[DIRECTIONS FOR THIS TASK]:
Reproduce the Karak Castle passage word for word from "To get to Karak" to "the signs though...".

[PASSAGE SHOWN]:
====
Saturday, 27 November 2010

Back in Amman 2: Karak Castle

To get to Karak you can take the Dead sea highway or the King's highway (through Wadi Mujib) where the scenery is much more exciting, but it would be a bit too long for Bibs - she tends to get very bored in the car. So we took the Desert highway, the fastest way to get there. We managed to find Karak and the castle without getting lost, not thanks to the signs though...

a sign, with some remains from the elections
view of the castle
The castle, probably the largest in Jordan, from the Crusaders' time, was built in 20 years and finished in 1161, when it became the residence of the lord of Transjordan (the most important fief of the Crusader kingdom, as it was rich in both produce and tax revenues). But long before the crusaders arrived in the region (some 29 centuries ago), the fortress of Kir Heres (or Kir-Haresesth) is mentionned several times in the Bible, like in the Book of Kings (2 King 3:25): "In the end, there was only Kir-hareseth left, which the slingers surrounded and battled." - a descritpion of the Israelites assaulting Moab and taking the fortress. There is also another version of this event: which is the famous Mesha Stele or Moabite Stone. The site being this old came obviously also in the hands of the Nabateans (the ones from Petra). There is one small remain from the 2nd century AD.
====
[DATA LISTING]:
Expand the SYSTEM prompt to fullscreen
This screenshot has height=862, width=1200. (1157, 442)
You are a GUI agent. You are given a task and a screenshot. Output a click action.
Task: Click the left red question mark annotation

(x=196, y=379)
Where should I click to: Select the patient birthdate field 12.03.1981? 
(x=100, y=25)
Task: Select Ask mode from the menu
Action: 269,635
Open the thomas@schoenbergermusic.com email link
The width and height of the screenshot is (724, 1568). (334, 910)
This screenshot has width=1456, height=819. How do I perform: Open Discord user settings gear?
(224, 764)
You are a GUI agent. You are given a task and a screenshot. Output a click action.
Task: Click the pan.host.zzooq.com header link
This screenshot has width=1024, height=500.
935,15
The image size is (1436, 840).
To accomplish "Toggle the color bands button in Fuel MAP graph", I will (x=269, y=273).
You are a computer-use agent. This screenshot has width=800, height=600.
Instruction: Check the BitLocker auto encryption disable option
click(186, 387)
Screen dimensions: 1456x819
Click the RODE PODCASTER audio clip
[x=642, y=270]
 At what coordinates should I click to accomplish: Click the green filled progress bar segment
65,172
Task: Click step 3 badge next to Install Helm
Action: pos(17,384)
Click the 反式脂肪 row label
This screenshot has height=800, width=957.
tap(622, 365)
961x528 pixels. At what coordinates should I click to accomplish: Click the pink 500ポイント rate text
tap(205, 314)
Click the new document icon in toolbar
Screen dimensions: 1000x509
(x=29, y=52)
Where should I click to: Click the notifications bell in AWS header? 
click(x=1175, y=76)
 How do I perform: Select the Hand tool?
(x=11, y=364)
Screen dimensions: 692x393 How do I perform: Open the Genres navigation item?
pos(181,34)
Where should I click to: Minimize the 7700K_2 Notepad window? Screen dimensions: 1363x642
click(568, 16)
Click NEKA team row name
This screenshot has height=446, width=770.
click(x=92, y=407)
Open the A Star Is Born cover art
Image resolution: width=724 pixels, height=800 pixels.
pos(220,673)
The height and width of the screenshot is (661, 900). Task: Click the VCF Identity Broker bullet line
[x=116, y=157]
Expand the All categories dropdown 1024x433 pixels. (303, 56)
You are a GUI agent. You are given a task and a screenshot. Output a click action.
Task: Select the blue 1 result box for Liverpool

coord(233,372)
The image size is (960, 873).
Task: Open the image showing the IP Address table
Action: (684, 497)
====
[ANSWER TO THE PROBLEM]:
To get to Karak you can take the Dead sea highway or the King's highway (through Wadi Mujib) where the scenery is much more exciting, but it would be a bit too long for Bibs - she tends to get very bored in the car. So we took the Desert highway, the fastest way to get there. We managed to find Karak and the castle without getting lost, not thanks to the signs though...